Au cours d’un point de presse mardi, Françoise David, de Québec solidaire, a elle aussi lancé un appel au compromis. « On ne va quand même pas continuer pendant des mois à camper chacun sur des positions, et surtout, aux deux extrêmes, les positions les plus rigides, celle du PQ d’un côté, celle du PLQ de l’autre. Il va falloir que la classe politique se sente responsable de trouver des compromis honorables pour tout le monde. »

Toutefois, tant François Legault que Françoise David ont présenté la position de leur parti respectif comme étant l’expression même du compromis souhaité.
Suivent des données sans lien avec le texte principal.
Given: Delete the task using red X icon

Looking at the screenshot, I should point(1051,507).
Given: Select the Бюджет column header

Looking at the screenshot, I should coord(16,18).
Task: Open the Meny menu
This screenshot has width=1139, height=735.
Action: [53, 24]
Tous deux tiennent à la position de leur parti sur les signes religieux.

Jean-François Lisée a prévenu que le gouvernement Marois restera inflexible sur le principe de la neutralité religieuse de l’État. « Le plancher, c’est le mouvement que l’on fait vers une plus grande neutralité de l’État. […] C’est là où on veut aller. »
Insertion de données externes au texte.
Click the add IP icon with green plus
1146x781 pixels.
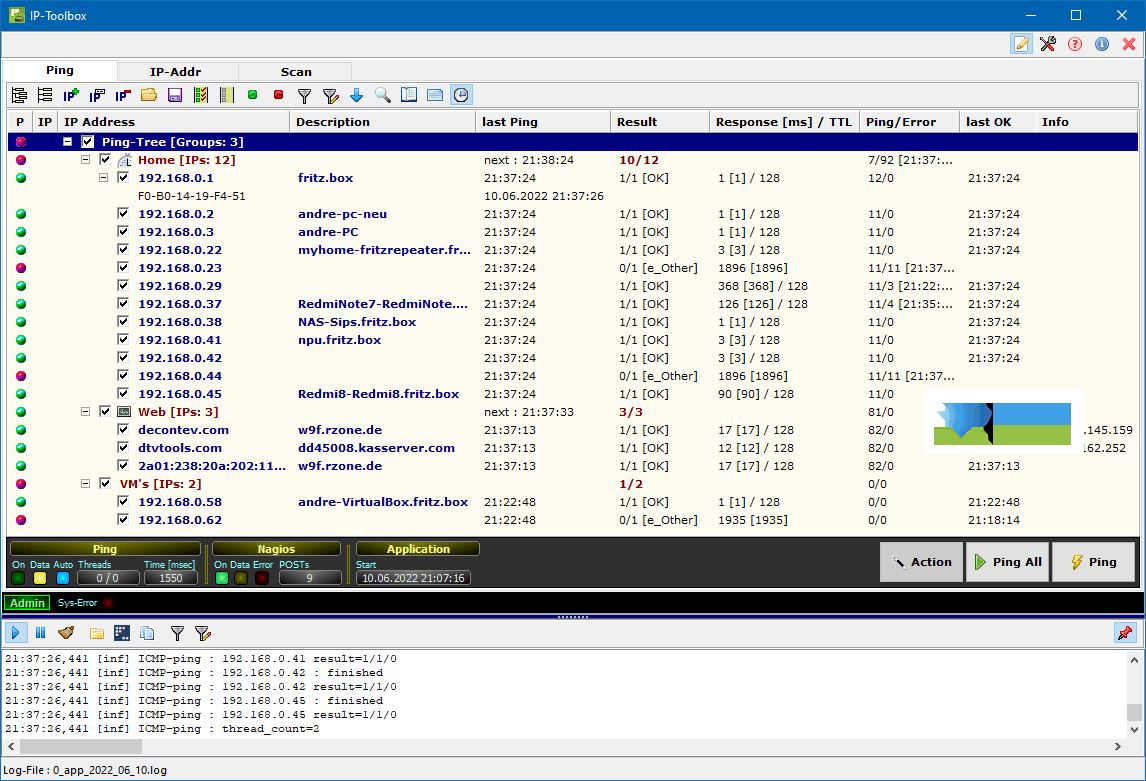coord(71,95)
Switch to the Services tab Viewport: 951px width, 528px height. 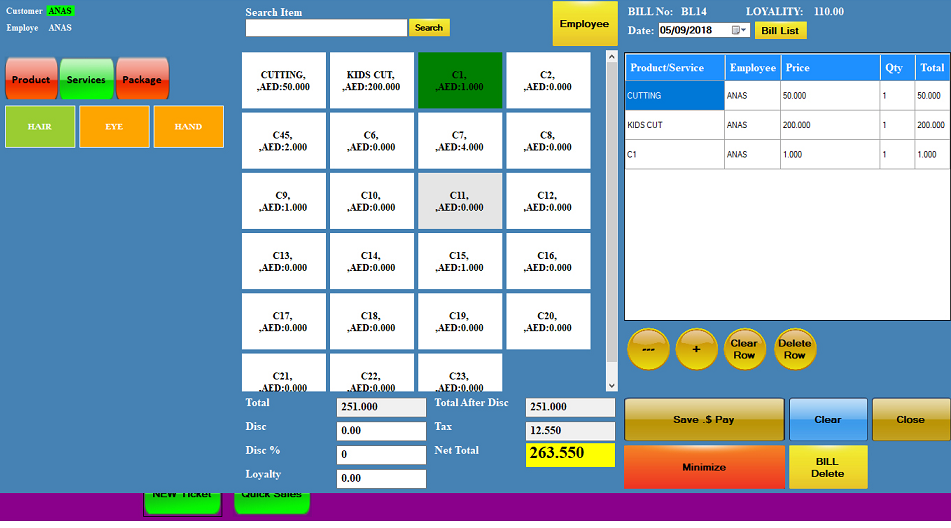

Cette volonté de sortir la religion de l’espace public s’inscrit dans l’histoire récente du Québec. Les communautés religieuses ont abandonné leurs uniformes, puis le gouvernement a déconfessionnalisé les écoles et créé des commissions scolaires linguistiques dans les années 90. « La raison pour laquelle la question des signes religieux est si importante, c’est que ça fait partie de l’histoire récente du Québec », a souligné le ministre.
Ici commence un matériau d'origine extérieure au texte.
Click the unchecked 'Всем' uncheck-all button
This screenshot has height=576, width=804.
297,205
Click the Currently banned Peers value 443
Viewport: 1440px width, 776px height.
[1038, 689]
La question du droit de retrait accordé à des municipalités ou à des hôpitaux, par exemple, démontre toutefois la flexibilité du gouvernement, a-t-il fait valoir. Cette clause a été offerte pour répondre aux besoins de municipalités comme Côte-Saint-Luc ou d’un hôpital comme le Jewish, qui servent une importante minorité juive, a expliqué le ministre. « La question du droit de retrait, cette question de transition, c’est celle sur laquelle, en particulier, on est à l’écoute des citoyens », a-t-il dit.
***
Appel au calme

Le ministre Jean-François Lisée a lancé un appel au calme, mardi, après la diffusion d’une vidéo montrant un homme qui invective une femme voilée dans un autobus de la Société de transport de Montréal. Le passager dit à la femme d’enlever son foulard ou de retourner dans son pays. Le débat sur la Charte des valeurs québécoises « doit avoir lieu dans le respect de tous nos concitoyens. J’ajoute, en particulier, de nos citoyens qui portent des signes religieux. J’appelle tous les Québécois à être sensibles au fait que ces concitoyens-là sont au centre du débat », a déclaré le ministre Lisée, qui est responsable de la Métropole. Cet incident, rapporté par le Huffington Post, est survenu le 28 août, avant le dépôt de la Charte. Mais des éléments du projet péquiste avaient fait l’objet de fuites dans les médias. D’autres incidents du même genre sont survenus récemment au Québec. Une mosquée de Saguenay a été aspergée de sang de cochon. Une musulmane de Québec qui porte le hidjab a été insultée dans un centre commercial. Une autre dit avoir perdu son emploi à cause de son voile islamique.
***
Le crâne de panthère au placard
Kotto préfère laisser son crâne de panthère dans le placard fin de mieux s’intégrer à la société québécoise, Maka Kotto a renoncé à porter son crâne de panthère sur la poitrine, laissant au placard son totem familial et ornement ethnico-religieux d’Afrique noire. Le ministre québécois de la Culture, d’origine camerounaise, a fait cette confidence, mardi à l’Assemblée nationale, pour illustrer ses efforts d’intégration dans le Québec contemporain. M. Kotto a pris part aux discussions sur les orientations de la Charte et a indiqué que le gouvernement pourrait apporter des changements au projet une fois qu’il aura entendu les commentaires des citoyens. Reste que « l’idée d’avoir des balises et des règles du jeu vient éclairer la relation avec l’autre. C’est l’avantage pour ceux qui viennent d’ailleurs, en l’occurrence moi-même. Je pourrais me promener avec mon crâne de panthère sur la poitrine, c’est mon totem familial, mais je ne le fais pas parce que j’adhère à ce qui est convenu d’adopter comme valeurs dans la société d’accueil », a-t-il déclaré.